Sheriff: Look, there is a lion in the bedroom. (He puts a plastic, toy lion on the doll bed.)

Fairy Princess: No, no, Lion.  Lions are not allowed in the house.

Sheriff makes the lion jump on the bed.

Fairy Princess: No, Lion, no. You have to go outside. Lions are not allowed in the house!

Sheriff moves the lion to the kitchen.

Fairy Princess: No lions in the house! No, Lion, no! You have to go! (Her voice is getting louder and more insistent.)

Sheriff: Hey, let's pretend the lion attacks the mom.

Fairy Princess: No, Lion, you have to leave! No lions in the house!

Sheriff: So, Fairy Princess, let's pretend the lion attacks the mom.

Fairy Princess: No lions in the house!  Lion, get out!  No lions in the house!

Sheriff: Let's pretend the lion attacks the mom.

Silence.

Sheriff: How about we pretend the lion attacks the mom.

Fairy Princess: (She has two dolls in her hands and turns her back to Sheriff, obviously choosing to ignore him.) Ok, little girl.  I am going to read a book to you.  It is a good book and you will like it.

Sheriff:  Ms. Gabi, why isn't Fairy Princess answering my questions?

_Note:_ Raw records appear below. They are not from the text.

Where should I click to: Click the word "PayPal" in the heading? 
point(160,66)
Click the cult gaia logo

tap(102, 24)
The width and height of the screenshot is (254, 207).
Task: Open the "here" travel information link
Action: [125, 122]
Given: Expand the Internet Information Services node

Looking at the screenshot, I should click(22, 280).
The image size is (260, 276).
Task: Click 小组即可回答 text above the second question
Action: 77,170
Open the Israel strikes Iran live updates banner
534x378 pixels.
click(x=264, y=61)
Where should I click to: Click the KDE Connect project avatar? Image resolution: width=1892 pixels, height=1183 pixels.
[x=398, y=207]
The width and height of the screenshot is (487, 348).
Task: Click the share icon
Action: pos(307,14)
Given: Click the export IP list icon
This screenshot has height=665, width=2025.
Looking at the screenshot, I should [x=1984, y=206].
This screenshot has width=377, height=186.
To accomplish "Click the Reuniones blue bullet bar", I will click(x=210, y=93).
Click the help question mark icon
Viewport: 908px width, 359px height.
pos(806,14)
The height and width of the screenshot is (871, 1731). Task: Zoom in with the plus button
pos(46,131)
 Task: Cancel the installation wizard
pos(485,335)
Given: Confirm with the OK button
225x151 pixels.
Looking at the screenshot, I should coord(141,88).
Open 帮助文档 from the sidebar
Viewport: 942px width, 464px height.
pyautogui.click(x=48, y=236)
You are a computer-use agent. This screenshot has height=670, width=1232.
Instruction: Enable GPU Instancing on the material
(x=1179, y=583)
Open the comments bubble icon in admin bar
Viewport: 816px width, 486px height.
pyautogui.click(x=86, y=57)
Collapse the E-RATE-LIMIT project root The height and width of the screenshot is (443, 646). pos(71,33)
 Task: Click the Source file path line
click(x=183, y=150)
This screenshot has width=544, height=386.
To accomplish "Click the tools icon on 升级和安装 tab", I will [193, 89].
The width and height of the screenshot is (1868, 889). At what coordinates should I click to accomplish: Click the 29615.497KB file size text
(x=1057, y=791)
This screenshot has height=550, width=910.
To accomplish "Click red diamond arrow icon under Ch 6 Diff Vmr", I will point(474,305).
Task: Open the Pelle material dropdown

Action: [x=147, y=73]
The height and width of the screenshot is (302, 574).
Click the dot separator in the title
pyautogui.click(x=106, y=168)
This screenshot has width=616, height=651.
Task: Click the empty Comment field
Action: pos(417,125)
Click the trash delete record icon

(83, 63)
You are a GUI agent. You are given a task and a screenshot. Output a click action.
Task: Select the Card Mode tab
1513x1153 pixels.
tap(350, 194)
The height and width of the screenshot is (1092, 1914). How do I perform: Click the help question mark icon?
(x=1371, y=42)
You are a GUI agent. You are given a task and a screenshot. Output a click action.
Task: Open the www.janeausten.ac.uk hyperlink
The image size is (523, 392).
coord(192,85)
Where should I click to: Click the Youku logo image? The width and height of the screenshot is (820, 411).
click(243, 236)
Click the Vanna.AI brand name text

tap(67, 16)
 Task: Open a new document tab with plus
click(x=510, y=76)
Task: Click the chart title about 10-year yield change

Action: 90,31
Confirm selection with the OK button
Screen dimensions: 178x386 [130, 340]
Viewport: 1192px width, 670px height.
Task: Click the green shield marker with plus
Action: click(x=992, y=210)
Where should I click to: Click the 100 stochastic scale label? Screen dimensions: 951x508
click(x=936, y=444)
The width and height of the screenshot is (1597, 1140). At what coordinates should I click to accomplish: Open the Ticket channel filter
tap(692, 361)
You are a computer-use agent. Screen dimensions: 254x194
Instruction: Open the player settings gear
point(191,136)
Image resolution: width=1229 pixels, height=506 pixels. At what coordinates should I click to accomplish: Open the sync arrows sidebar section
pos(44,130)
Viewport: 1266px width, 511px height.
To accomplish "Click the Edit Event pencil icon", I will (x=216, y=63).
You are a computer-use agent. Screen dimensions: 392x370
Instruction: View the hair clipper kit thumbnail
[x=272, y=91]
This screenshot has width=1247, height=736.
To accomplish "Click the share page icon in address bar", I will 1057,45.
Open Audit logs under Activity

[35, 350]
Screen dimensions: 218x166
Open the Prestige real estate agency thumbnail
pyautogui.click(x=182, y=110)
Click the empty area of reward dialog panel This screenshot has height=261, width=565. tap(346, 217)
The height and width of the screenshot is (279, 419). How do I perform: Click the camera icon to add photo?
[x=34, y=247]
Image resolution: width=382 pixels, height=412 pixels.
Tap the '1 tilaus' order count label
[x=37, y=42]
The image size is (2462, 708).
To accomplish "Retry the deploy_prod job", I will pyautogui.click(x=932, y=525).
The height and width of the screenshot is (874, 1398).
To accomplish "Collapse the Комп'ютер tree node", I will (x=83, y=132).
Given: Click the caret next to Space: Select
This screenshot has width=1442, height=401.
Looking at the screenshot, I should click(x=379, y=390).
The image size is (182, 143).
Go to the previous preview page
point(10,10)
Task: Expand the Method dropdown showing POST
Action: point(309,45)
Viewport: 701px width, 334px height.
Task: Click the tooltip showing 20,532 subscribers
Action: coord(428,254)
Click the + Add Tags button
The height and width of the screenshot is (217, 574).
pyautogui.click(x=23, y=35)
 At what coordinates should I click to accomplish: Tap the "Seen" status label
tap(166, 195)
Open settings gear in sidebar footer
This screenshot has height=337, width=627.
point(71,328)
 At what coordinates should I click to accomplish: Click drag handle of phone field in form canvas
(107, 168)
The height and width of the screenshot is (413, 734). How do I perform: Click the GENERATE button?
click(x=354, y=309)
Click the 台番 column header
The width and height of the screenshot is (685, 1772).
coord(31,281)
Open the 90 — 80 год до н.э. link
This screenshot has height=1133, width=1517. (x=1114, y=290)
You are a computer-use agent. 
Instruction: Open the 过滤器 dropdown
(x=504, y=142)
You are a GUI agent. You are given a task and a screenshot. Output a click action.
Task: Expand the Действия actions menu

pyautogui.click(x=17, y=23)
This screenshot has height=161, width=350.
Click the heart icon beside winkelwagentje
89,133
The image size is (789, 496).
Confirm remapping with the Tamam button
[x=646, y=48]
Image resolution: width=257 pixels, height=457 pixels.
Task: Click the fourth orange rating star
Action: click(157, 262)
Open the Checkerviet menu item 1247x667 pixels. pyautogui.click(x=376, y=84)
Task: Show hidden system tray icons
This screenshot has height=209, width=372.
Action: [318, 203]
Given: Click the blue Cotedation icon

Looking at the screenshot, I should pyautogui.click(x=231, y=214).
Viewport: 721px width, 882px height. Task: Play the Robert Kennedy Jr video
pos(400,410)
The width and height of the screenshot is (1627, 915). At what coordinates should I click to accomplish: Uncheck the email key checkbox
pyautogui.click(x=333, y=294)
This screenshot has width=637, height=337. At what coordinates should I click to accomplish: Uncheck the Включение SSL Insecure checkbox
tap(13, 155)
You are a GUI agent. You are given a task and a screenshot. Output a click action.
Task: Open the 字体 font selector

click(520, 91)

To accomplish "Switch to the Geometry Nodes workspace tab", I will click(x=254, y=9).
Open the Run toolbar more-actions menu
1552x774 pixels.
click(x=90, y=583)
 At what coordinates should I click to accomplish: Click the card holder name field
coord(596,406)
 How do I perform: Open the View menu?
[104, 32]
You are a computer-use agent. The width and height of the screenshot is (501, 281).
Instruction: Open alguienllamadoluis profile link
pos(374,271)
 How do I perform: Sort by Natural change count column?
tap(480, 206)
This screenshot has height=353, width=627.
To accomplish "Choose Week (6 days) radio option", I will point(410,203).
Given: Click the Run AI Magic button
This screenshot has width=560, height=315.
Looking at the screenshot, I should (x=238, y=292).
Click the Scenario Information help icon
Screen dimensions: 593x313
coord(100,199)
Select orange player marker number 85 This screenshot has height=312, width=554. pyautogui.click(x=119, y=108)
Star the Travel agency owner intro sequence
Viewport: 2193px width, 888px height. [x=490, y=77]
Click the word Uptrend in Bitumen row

Lego Boy: (under his breath) You should call animal control.

(Intercession is the three week "vacation" that the year-round schools have twice a year.  My program offers all day care for these kids during this time.  I typically get 8-10 kids and must find away to keep them entertained each day until the other schools let out in the afternoon.  The children that come are not the "sit-down-and-color-all-day" variety.   They have very short attention spans, are loud, and every 3 seconds are seized by the urge to run around in circles screaming at the top of their lungs.  At least that is what it feels like.)